BUKAVU, Democratic Republic of Congo (Reuters) – Two journalists were wounded when police opened fire on a protest outside the provincial parliament in Democratic Republic of Congo’s eastern city of Bukavu on Thursday, local media and a Reuters reporter at the scene said.
Police fired tear gas and live ammunition into a crowd of pro-government demonstrators and journalists, the Reuters reporter said, after 27 of 48 local lawmakers voted to dismiss South Kivu province’s administration.
Jérémie Zirumana, a spokesperson for South Kivu province’s government, dismissed the assembly’s vote as invalid, calling it organised cheating and political gangsterism.
In the post-vote melee, journalists Crispin Murhula and Jérémie Baraka were both wounded in the leg, Murhula’s colleague told Reuters and Baraka said on social media.

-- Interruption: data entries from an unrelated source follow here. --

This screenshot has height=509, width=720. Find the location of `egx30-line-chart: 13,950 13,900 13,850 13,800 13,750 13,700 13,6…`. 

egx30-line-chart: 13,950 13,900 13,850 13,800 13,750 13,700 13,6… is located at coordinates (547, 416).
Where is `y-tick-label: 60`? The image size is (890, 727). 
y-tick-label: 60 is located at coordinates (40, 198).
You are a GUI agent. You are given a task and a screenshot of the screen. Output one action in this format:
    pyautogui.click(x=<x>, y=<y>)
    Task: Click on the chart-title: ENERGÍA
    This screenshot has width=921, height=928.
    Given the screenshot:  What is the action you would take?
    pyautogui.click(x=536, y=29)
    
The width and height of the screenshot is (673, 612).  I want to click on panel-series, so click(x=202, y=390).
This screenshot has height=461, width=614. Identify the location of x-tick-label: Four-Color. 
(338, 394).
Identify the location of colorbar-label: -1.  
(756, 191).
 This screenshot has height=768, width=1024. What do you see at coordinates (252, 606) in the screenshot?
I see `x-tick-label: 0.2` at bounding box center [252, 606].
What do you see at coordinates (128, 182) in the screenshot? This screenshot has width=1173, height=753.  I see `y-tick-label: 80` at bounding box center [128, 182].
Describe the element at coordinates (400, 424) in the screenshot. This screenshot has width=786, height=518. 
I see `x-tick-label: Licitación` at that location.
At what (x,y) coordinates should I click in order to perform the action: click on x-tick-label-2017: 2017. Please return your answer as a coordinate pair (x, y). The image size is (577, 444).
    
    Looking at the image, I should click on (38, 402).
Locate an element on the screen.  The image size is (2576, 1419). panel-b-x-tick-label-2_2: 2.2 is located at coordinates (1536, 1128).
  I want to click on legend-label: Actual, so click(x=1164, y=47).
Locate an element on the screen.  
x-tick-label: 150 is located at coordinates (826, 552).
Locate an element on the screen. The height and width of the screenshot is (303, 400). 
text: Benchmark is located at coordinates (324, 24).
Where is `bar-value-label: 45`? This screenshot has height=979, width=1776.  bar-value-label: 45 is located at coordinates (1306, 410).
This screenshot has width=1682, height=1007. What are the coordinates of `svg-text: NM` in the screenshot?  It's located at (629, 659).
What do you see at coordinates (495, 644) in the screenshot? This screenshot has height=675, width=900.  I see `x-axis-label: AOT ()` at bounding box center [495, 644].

The police did not immediately respond to a request for comment.
Moise Chubaka, Murhula’s editor at television station EKA, said the journalists were shot as they tried to enter the plenary hall.
“They started shooting at us, and now I’m wounded, I’ve been shot and I’m in hospital,” said Baraka, a reporter for online media platform Kivu Avenir, in a video posted on Twitter.
President Felix Tshisekedi pledged to improve Congo’s media environment when he came to power in 2019, but journalists continue to face detention and physical attacks, according to the U.S. democracy watchdog group Freedom House.
“Professional journalists are not linked to political events and should not be involved in any way in this kind of political warfare,” the National Union of Congolese Press said in a statement.